If the Jerusalem Post had any journalistic integrity it would’ve demanded that Barakat provide evidence of the meetings he claimed he had with scores of Israelis during his visit. I’m virtually certain they didn’t do that before publishing and won’t do it now that his credibility has been shot to hell. The Post wanted to believe an Arab loves Israel. But a good rule of thumb is that if a story looks too good to be true, it probably isn’t. Understanding this requires care and skepticism, something the Post lacks when it comes to publishing stories by or about “good Arabs.”
What’s clear is that Ababneh/Barakat is a petty con man. Like all good con men he knows how to tell his audience what they want to hear. He also knows how to aggrandize himself with readers and probably get paid well for his troubles. It shouldn’t surprise us that he’s also an actor and has posted pictures of his performances on his social media accounts.
I think those who speculate why he might’ve worked for either Israeli or Jordanian intelligence regarding the Syria story are missing the point. A guy like this doesn’t work for one side alone. He works for whoever pays the best and most. One day it’s the Jerusalem Post or an intelligence agency, the next its Bashar al-Assad.

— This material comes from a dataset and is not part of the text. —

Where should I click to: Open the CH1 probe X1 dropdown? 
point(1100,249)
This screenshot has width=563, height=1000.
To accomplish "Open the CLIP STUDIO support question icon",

Look at it this way: the Syrian government knew it had a huge scandal breathing down its neck. What better way to diminish some of the momentum of the story than to put out a fake rebel CW counter-story. Until the world discovered it was a hoax, it would help counter the damage done by the Gouta disaster. Cynical you say? What intelligence agency isn’t cynical? And there are scores of provocateurs and self-promoters eager to jump on such a gravy train.

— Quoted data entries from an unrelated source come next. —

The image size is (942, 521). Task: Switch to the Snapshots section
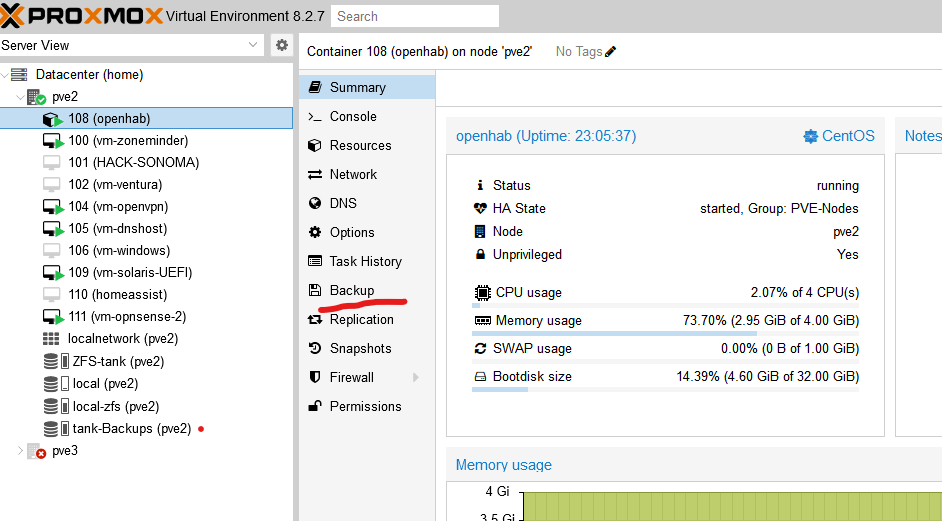click(x=360, y=349)
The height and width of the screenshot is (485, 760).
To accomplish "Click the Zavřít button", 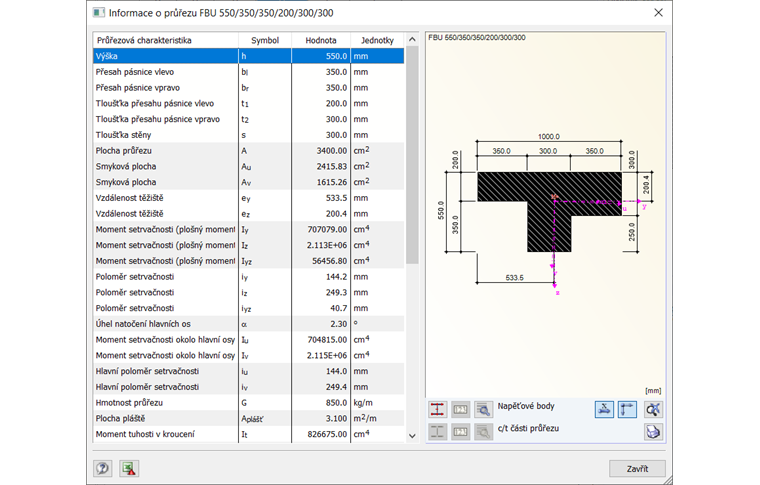I will [x=636, y=468].
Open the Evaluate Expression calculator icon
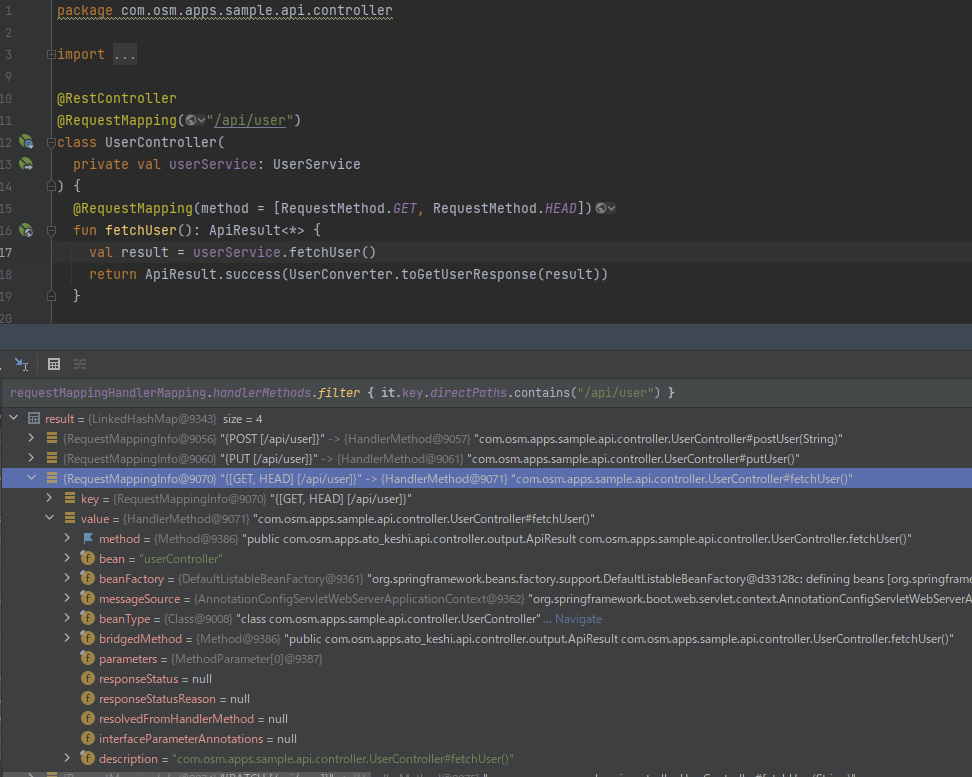This screenshot has width=972, height=777. click(x=53, y=364)
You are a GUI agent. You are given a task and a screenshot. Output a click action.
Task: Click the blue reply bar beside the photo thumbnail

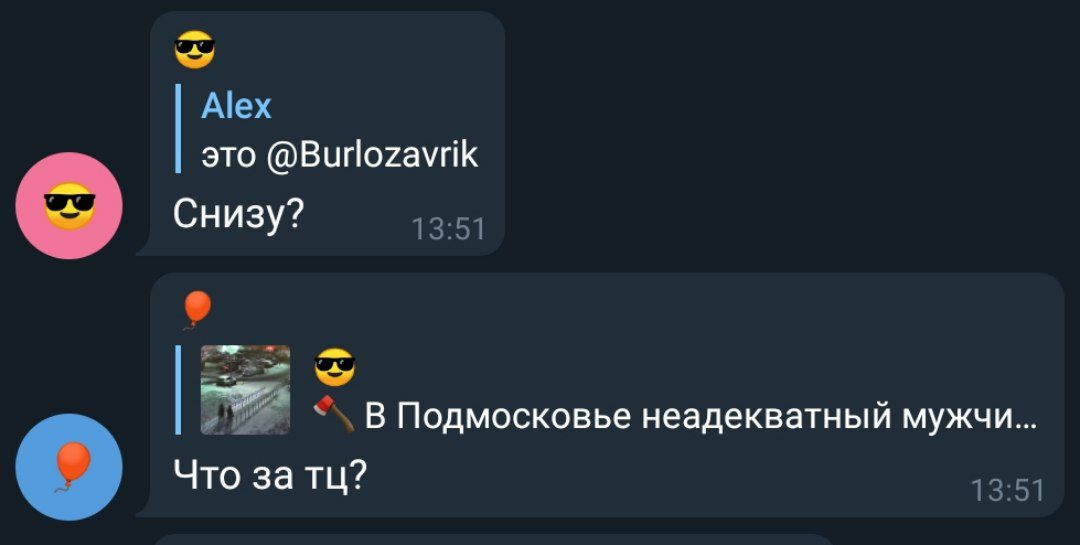(x=178, y=390)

There’s also an interesting factor in Dale Gavlak’s connection to Israeli media. Besides working for AP, she’s also a writer for The Times of Israel (TOI). Though it’s possible that in its desperation for journalistic crediblity the publication has glommed onto anyone it publishes and calls them a TOI “writer,” when they’re not. Any story she’s written there (or anywhere else for that matter) should be scrutinized carefully to ensure she didn’t take any of the same shortcuts she took in publishing Ababneh’s nonsense.